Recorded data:
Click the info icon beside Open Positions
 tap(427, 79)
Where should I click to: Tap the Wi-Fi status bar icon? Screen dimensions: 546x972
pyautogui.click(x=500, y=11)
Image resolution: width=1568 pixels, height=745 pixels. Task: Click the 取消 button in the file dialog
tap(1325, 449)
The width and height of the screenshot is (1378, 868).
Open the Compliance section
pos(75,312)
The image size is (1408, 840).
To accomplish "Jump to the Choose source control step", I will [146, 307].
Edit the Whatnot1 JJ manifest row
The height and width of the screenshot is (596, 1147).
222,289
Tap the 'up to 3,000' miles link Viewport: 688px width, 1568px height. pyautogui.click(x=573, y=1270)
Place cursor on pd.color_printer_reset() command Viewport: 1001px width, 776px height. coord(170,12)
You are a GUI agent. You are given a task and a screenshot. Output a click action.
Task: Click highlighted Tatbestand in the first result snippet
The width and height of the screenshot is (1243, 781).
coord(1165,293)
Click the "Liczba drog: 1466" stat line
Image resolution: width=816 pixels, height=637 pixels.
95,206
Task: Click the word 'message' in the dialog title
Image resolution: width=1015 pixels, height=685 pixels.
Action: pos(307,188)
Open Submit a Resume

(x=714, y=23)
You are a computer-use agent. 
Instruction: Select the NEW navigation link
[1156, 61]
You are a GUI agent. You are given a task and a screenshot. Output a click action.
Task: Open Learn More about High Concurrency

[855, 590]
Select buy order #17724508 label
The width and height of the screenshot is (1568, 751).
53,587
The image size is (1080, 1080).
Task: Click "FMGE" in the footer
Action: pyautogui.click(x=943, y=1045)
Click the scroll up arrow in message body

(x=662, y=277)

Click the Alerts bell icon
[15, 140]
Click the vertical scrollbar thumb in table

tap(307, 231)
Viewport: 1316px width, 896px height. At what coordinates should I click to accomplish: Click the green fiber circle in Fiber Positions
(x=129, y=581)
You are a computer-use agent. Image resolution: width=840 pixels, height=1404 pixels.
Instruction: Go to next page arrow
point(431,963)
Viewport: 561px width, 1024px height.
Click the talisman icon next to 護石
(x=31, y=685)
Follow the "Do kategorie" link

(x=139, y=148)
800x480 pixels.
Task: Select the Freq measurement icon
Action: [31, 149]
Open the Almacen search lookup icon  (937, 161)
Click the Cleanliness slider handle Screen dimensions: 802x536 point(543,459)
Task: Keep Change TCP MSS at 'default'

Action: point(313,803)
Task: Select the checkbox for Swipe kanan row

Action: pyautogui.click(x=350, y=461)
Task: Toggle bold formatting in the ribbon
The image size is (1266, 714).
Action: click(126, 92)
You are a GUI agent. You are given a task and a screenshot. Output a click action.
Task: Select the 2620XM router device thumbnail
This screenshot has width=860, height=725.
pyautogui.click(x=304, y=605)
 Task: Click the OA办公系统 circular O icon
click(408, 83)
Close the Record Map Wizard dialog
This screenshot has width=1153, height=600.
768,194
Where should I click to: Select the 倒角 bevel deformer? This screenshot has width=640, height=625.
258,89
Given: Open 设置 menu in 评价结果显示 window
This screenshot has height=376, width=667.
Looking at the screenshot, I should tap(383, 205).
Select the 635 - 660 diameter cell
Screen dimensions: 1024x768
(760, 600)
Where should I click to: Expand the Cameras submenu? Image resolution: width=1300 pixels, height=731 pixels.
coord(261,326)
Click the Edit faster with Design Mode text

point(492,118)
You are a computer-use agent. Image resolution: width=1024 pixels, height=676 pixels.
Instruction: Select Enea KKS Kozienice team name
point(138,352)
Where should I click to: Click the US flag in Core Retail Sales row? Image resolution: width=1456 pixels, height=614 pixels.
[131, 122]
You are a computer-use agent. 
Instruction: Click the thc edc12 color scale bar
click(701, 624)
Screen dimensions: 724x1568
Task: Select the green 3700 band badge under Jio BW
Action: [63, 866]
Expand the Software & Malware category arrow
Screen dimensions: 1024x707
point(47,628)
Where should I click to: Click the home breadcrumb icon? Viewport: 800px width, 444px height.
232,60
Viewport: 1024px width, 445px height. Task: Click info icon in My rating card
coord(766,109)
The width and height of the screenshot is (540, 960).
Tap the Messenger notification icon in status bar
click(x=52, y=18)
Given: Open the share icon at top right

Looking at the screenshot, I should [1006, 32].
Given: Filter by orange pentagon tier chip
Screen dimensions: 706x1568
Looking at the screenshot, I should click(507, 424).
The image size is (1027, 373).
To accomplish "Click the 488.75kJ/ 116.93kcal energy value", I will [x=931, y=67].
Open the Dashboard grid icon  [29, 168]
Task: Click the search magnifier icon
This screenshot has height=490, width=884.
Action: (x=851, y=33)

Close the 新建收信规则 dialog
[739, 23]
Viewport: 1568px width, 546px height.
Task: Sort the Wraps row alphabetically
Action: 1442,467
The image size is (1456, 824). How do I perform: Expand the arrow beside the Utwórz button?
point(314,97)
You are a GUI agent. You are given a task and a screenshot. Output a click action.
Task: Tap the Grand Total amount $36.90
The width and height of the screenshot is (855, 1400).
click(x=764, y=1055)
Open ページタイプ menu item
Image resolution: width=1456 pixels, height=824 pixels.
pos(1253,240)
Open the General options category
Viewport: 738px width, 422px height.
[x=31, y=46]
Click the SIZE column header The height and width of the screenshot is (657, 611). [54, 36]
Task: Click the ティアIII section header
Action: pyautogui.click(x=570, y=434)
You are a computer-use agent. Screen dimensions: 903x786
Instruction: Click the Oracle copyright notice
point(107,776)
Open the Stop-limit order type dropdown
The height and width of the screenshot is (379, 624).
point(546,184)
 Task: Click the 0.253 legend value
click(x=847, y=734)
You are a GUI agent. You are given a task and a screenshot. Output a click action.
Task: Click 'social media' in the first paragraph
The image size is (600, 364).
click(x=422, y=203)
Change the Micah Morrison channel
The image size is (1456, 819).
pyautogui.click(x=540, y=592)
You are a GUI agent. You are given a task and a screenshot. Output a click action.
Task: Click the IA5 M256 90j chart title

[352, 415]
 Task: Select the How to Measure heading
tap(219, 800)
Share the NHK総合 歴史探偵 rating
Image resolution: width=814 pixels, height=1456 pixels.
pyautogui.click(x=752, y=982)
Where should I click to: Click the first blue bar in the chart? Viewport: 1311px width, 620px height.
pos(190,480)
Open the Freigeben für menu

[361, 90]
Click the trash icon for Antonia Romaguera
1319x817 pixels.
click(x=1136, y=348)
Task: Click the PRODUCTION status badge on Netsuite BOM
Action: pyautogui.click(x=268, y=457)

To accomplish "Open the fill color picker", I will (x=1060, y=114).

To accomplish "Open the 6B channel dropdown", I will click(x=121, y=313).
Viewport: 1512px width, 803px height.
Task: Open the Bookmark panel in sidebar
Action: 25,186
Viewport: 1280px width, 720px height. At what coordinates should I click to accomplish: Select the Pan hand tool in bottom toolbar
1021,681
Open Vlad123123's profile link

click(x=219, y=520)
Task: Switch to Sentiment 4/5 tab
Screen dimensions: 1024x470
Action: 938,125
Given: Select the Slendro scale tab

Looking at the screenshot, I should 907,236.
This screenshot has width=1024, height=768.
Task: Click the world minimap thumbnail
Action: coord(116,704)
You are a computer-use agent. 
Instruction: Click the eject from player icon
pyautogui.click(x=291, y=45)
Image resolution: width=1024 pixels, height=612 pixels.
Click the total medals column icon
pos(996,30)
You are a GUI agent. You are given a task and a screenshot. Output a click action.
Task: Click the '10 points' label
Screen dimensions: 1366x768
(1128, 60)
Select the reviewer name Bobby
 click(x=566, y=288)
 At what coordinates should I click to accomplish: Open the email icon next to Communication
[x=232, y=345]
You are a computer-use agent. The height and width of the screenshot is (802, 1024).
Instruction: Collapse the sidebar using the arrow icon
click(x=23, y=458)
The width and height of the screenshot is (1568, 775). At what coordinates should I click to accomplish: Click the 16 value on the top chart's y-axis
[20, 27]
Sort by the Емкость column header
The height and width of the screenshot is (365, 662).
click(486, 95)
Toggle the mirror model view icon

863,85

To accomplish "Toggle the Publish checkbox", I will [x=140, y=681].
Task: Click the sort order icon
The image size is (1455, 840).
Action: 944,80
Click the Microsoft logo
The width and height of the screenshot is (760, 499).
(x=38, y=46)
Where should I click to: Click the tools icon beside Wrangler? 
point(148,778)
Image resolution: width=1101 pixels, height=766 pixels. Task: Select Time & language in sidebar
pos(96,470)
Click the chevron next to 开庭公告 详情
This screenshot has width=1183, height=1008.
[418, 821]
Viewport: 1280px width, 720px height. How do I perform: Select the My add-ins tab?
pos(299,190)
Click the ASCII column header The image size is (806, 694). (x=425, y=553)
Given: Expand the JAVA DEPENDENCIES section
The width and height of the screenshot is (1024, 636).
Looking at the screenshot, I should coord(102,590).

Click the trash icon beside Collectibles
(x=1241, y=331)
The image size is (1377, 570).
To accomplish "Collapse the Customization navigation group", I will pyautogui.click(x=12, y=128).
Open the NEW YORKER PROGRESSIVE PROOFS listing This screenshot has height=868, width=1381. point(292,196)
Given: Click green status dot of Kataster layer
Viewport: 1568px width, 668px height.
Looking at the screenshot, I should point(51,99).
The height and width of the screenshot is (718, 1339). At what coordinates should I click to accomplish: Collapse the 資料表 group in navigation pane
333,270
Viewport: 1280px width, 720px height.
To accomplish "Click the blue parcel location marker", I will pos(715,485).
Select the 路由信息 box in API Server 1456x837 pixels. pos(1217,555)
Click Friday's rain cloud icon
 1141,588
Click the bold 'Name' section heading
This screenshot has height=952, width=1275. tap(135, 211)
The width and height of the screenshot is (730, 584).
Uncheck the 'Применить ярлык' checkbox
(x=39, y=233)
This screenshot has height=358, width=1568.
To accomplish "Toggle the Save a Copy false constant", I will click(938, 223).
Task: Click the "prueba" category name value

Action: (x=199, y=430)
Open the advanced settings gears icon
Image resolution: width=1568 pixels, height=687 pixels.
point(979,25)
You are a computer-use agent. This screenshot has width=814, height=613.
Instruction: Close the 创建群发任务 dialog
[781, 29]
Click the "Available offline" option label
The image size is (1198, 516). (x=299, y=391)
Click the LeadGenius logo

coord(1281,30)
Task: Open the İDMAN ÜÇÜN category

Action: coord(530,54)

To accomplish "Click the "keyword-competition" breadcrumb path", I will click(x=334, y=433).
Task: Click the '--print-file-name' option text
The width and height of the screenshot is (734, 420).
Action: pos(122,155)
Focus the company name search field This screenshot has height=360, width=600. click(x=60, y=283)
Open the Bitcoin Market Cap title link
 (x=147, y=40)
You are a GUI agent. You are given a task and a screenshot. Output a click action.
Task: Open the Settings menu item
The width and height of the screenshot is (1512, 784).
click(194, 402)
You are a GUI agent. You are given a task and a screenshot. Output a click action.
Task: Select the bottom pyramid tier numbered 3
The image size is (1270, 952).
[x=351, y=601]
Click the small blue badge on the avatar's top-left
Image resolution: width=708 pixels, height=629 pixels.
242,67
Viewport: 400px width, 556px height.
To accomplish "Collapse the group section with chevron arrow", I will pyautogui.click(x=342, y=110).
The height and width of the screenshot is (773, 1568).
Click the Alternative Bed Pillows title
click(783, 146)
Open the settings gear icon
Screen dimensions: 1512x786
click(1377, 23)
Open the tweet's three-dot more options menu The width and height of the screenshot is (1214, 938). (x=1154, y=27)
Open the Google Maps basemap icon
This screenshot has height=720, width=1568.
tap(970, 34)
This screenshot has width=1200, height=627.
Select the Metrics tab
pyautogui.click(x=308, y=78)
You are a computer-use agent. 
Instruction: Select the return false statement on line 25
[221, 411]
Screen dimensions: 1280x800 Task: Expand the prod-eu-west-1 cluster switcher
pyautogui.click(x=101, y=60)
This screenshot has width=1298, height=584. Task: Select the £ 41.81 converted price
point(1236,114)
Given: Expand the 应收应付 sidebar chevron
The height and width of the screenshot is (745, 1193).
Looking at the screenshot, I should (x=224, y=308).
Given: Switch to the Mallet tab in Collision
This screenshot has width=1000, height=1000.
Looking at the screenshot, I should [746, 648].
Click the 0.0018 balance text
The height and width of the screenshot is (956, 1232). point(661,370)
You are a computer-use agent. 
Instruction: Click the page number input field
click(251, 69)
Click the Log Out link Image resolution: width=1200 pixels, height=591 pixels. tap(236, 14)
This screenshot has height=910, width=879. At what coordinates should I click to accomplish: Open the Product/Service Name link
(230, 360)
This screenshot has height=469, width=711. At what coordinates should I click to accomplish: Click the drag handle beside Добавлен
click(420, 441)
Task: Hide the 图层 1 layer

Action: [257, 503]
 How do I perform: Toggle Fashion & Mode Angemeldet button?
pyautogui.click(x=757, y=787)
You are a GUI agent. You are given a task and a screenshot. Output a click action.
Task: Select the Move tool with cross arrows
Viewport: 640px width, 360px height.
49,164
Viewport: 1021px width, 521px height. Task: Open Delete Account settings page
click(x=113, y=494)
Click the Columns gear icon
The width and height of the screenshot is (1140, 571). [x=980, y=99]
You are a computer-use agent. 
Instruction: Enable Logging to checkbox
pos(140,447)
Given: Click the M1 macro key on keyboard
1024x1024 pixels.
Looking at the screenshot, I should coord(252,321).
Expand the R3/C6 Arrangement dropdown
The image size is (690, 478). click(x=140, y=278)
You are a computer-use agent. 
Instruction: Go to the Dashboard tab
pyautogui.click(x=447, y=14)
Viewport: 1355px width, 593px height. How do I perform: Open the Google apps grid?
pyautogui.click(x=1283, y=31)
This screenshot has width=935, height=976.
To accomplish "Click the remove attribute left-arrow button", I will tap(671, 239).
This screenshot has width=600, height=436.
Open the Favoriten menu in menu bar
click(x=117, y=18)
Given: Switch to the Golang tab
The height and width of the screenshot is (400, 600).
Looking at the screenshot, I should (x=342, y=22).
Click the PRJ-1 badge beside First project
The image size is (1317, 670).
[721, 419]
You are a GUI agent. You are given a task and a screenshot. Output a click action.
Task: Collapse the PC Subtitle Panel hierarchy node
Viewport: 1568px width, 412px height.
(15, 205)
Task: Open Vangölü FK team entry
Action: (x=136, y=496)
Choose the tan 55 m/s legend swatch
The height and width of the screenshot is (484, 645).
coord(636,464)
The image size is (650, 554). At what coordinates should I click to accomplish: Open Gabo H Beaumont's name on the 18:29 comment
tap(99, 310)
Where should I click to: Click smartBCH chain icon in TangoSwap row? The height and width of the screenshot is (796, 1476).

• [PROBLEM] Above are the records; print exactly the lines from the line with "Task: Open the Settings menu item" to the line with "Task: Select the bottom", including both, and nothing else.

• [REPLY]
Task: Open the Settings menu item
The width and height of the screenshot is (1512, 784).
click(194, 402)
You are a GUI agent. You are given a task and a screenshot. Output a click action.
Task: Select the bottom pyramid tier numbered 3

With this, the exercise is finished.